In a darkened first-floor room of the Houston Emergency Center, banks of computers cast an eerie glow. The hum of lowered voices is constant as paramedics take calls, sent from the main 911 switchboard a floor above, and sort which ambulance goes to which hospital with the speed and precision of a blackjack dealer.
Up front a lone figure in blue scrubs and headset sits with his own computers and phones. He is dealing from a different deck.
"ETHAN doctor." A video call comes to Dr. Kenneth Margolis, an emergency medicine physician at CHI St. Luke's Health, who is working a 10-hour shift parsing ETHAN requests from the field.
His fingers fly across the keyboard as he takes information from the ambulance crew: Hypertension. Diabetes. Swollen toes. In pain for one week.
"Is she out of her medicine?" No, the crew tells him.
"It was prescribed on April 23? Why is it still full?" That was a month earlier. She was in the ER two days before. "Her infection is not going to heal if she doesn't take her medicine."
The screen flickers and a middle-age woman's face appears. Margolis speaks gently but firmly.
"I'd be glad to set you up with an appointment, but you don't need to go to the ER," he says.
More fast typing. A 1 p.m. appointment is made at the Good Neighbor Healthcare Clinic. A cab is called to take her there.
"I hope you get to feeling better soon. Good luck to you."

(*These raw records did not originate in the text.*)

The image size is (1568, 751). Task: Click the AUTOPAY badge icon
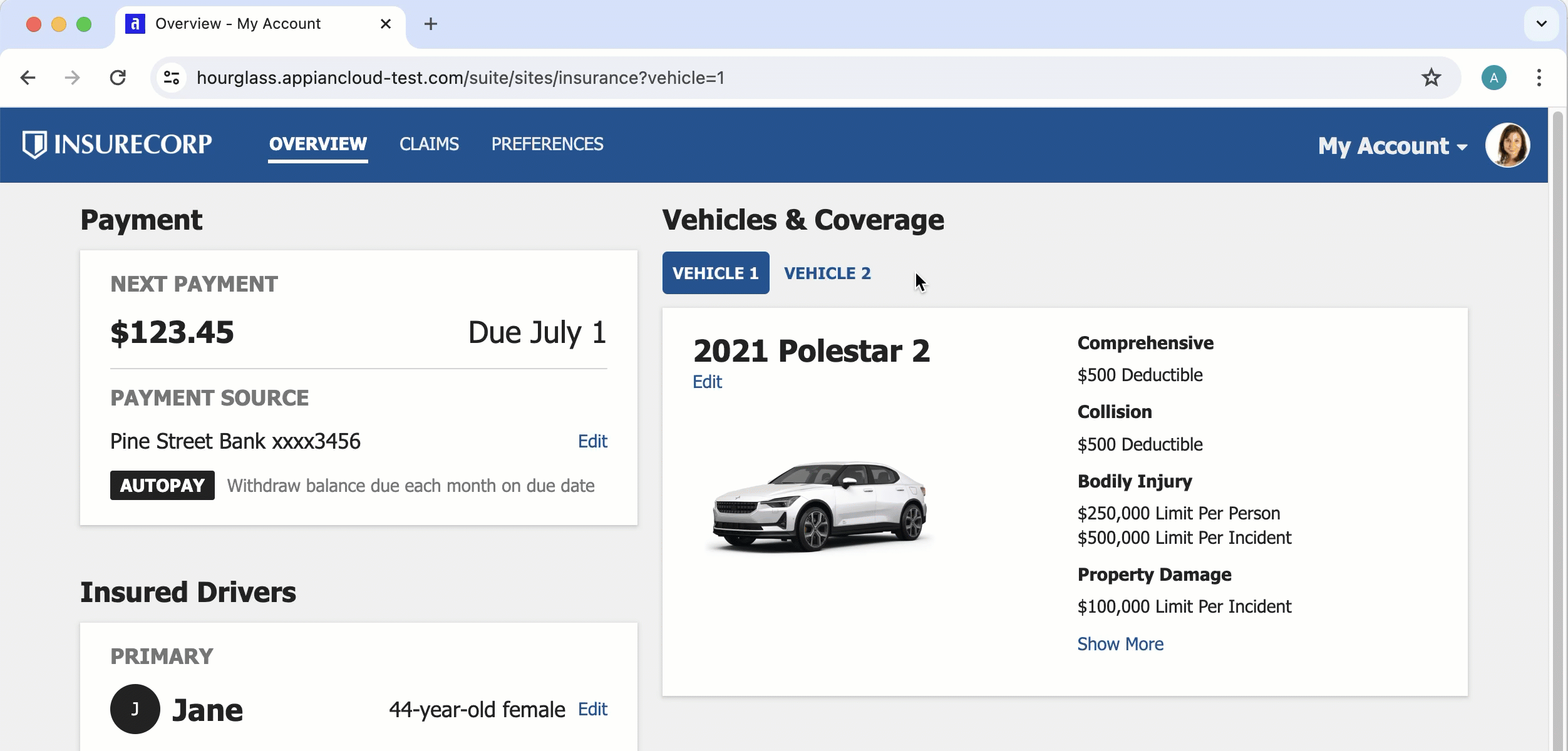[161, 486]
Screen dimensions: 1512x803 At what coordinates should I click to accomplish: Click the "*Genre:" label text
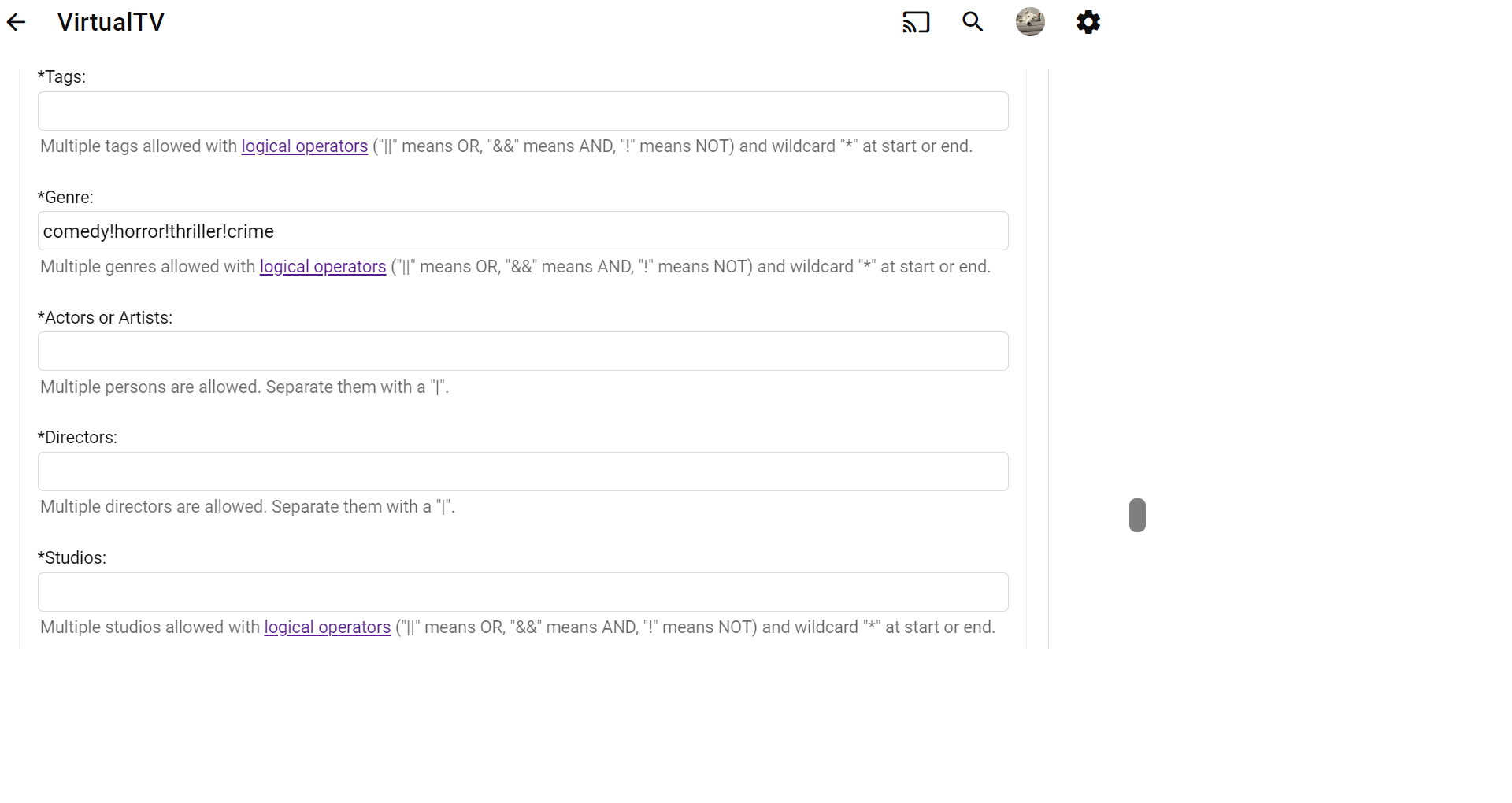click(65, 198)
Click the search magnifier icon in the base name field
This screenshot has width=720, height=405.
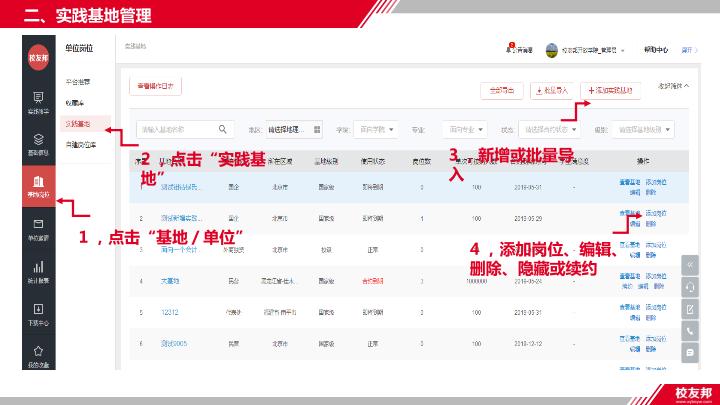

It took 15 minutes. Another call is on hold.
A chatty 25-year-old man says he vomited, feels weak and wants to go to the hospital. He just started a new diet and hasn't eaten in two days.
Margolis struggles for patience. "The hospital is just going to tell you to eat something," he says.
The man changes his story. He wants to eat but "can't keep anything down."
Margolis tells the young man he can go to the hospital -- by cab.
Then there's a woman who is out of her medication. A refill is at the pharmacy, but she doesn't have a ride. Margolis reminds her the wait at Ben Taub could be hours. Isn't there someone who can drive her to the pharmacy? A family member volunteers.
Margolis rubs the bridge of his nose and exhales hard. He takes a long swig from the jumbo caffeine-free diet soda nearby.
"ETHAN doctor."
This time a young woman's face is streaked in tears. Her headaches are getting worse. She has a 101.2 fever.
"Why are you crying? Are you scared? Don't be scared. We're going to make sure you feel better," Margolis says. No impatience this time. He books a cab to take her to the ER.
Emergency medicine is about making snap decisions. It's about sorting the urgency. He knows mistakes will be made. He'd rather err on the side of caution. But the volume of non-emergencies irritates him. He worries about becoming cynical.
"I'm 10 years out of residency and you walk into a patient's room and you wonder, 'Is there really anything wrong with them?' That scares me."
ETHAN is imperfect. It needs more doctors. It is unavailable after 10 p.m. There is a learning curve for everyone, including the public.
A few days before, Ambulance No. 46 was called to a convenience store for a homeless man named Johnny Bruins. His clothes were torn, he was disoriented. A string of drool hung from his lips. "Fix my mouth," he pleaded. He was still wearing the plastic bracelet from the hospital he walked out of earlier in the day.
The crew set up the ETHAN call, and it was decided he will go back to the hospital but by cab. The cab driver took one look at Bruins and balked. "I'm not going to take him," he said and sped away.
Bruins went by ambulance.
Back at Houston Emergency Center, the calls are backing up. A woman had called 911 from inside a medical clinic. It is 12:20 p.m., and she has a 1 p.m. appointment. She wants to be taken to Ben Taub because she doesn't want to wait. Margolis talks her out of it.
"I really think this program is going to work," he says, taking a breath between calls. "This program has to work."
©2015 the Houston Chronicle, Distributed by Tribune Content Agency, LLC.